MAGICAL MATTHEW 67

TRANSLATION MATTHEW 13: 34

All these things were spoken by Jesus in parables to the crowds; he spoke nothing to them without a parable; so that what was spoken by the prophet was accomplished:

I will open my mouth in parables

I will pour out things hidden since the foundation of the world.

Then he abandoned the crowds and came into the house. And his pupils approached him saying, “Clarify for us the parable of the darnel in the field.”

He answered, “The one who sowed the good seed is the Son of Man. The field is the world, and the good seed are the sons of God’s Rule, and the darnel are the sons of the evil one; the enemy who sows them is the Devil., The harvest is the consummation of this age, the reapers are God’s messengers. As the darnel is collected. and burned in fire, so will it be at the consummation of the age. For the Son of Man will send his messengers and collect from his kingdom all the snares that trip people up, and all who act lawlessly; and they will throw them into the furnace of fire, where there is weeping and grinding of teeth. Then the just people will shine like the sun in the Rule of the Father. If you have ears, use them!.”

Again Matthew gives an explanation for a parable, which he separates from the parable itself with the device of Jesus treating his pupils differently from the crowd, by letting them into its supposedly secret meaning. It is hard to imagine this scenario as true to Jesus’ practice.It would seem that the parables had become difficult to understand, and were therefore treated as allegories of salvation, rather than teasing stories of God’s way of working.
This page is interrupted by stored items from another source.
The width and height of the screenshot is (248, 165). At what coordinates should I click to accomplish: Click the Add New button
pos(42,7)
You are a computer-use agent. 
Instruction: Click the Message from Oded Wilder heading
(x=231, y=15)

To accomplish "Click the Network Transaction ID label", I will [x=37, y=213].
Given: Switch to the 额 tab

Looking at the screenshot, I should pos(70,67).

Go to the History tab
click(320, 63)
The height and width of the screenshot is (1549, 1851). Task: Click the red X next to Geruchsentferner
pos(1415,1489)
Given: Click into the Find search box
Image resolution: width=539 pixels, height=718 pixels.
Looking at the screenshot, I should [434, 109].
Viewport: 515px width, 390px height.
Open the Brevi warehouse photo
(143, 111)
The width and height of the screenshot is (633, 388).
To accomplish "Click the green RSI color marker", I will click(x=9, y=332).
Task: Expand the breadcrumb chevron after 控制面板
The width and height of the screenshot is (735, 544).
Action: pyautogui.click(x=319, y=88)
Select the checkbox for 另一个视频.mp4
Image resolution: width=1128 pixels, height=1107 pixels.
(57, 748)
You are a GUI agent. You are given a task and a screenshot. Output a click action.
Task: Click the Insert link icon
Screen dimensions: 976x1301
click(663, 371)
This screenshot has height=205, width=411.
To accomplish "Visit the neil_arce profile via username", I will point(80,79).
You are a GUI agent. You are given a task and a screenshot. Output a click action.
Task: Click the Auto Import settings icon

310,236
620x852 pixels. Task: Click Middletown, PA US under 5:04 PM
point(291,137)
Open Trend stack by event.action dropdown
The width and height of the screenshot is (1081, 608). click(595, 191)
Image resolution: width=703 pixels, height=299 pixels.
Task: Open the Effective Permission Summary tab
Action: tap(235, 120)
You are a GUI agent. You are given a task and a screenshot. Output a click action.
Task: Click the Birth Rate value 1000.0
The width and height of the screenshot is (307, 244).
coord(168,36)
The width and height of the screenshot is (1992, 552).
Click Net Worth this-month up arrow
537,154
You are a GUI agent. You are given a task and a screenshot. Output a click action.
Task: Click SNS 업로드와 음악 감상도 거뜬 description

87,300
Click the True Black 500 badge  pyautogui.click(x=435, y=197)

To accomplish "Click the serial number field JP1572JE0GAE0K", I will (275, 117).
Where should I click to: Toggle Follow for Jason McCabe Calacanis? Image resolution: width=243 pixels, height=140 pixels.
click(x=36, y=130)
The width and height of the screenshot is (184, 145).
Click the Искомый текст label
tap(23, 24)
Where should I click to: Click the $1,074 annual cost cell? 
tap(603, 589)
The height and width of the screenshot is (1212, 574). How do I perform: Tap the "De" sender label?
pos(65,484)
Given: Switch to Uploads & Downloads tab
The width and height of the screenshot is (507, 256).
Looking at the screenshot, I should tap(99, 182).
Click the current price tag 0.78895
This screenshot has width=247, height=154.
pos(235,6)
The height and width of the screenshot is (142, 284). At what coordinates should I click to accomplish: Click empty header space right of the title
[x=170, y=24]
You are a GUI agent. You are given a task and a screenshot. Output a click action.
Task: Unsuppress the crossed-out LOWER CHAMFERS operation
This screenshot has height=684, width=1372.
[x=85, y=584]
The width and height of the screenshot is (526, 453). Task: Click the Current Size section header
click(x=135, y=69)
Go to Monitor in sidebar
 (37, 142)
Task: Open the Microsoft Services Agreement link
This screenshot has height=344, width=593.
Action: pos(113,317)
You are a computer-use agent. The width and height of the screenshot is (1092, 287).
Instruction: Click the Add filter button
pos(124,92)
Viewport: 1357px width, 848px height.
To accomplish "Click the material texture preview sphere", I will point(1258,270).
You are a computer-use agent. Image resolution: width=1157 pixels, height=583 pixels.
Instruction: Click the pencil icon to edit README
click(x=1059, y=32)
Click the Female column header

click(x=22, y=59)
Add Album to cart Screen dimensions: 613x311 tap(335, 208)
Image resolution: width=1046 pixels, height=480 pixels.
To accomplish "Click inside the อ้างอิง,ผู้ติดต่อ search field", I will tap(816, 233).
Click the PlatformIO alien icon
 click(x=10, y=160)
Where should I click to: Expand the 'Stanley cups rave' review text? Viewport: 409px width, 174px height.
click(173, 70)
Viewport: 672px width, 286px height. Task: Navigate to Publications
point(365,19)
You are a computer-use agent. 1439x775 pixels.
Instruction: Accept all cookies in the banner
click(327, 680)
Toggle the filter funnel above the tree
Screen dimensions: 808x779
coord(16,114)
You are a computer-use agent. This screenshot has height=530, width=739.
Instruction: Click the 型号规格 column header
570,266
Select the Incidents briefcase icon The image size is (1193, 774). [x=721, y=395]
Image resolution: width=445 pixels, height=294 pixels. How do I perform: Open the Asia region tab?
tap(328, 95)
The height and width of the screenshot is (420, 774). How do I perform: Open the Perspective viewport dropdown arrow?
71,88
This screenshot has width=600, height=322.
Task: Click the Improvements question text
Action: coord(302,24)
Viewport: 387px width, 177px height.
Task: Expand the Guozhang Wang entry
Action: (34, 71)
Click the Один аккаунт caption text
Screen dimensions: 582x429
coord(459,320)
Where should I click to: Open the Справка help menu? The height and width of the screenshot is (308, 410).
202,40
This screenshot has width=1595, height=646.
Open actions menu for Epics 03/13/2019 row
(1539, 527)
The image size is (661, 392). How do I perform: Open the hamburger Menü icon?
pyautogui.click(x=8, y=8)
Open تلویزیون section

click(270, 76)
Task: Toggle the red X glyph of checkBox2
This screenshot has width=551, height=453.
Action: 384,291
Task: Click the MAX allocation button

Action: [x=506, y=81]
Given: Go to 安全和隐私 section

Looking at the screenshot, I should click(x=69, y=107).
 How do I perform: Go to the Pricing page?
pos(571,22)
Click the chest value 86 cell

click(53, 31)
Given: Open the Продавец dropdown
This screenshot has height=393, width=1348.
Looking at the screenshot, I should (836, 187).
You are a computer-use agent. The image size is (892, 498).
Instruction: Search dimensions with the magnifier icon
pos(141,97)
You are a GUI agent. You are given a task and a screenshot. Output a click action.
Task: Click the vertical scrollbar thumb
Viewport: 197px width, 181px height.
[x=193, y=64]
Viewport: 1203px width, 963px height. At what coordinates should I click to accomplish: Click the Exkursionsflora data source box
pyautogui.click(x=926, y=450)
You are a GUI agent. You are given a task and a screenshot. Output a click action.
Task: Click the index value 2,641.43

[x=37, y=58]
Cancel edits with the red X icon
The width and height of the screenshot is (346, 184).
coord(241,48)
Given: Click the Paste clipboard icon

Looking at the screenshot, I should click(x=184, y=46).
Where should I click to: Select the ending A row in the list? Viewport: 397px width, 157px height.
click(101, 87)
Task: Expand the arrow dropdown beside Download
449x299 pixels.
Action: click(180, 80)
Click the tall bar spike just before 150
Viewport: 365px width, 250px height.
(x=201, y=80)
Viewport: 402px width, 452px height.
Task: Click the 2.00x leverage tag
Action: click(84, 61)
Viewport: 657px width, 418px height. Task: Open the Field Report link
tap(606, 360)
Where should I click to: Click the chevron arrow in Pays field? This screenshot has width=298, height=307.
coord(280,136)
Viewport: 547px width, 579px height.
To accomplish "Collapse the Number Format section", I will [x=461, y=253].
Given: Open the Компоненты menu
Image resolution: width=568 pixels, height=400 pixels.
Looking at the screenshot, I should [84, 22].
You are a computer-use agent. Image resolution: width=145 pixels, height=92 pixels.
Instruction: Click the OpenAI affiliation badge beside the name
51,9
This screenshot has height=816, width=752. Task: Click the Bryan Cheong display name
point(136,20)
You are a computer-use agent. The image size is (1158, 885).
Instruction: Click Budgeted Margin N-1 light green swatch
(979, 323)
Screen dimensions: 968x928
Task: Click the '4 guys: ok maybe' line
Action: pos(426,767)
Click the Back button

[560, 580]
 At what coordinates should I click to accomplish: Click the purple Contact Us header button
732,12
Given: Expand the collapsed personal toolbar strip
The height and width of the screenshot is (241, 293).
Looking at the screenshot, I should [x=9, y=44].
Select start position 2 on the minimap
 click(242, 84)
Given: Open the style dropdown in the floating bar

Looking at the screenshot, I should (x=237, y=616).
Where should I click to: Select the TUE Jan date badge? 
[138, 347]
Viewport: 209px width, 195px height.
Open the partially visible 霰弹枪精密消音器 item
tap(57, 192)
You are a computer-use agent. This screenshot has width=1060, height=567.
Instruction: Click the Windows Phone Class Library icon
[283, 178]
The background to Matthew’s understanding of this parable is the book of Daniel, which was much used by the first Christians to depict the “consummation of the age” when faith in Jesus would be vindicated. Doubtless Matthew was part of a believing community which felt keenly its absence of power and security. The explanation of the parable reassures the faithful that their faith will not be in vain. I do not think these words come from Jesus, albeit the image of the just shining like the sun in God’s Rule, is very meaningful to me.

If we take the obvious meaning of the explanation of the parable, then almost against Matthew’s intention, I want to interpret the line between wheat and darnel as running through every person rather than dividing one person from another. Neither side of these binary parables fully describes me, but together they do describe the warring elements in my character.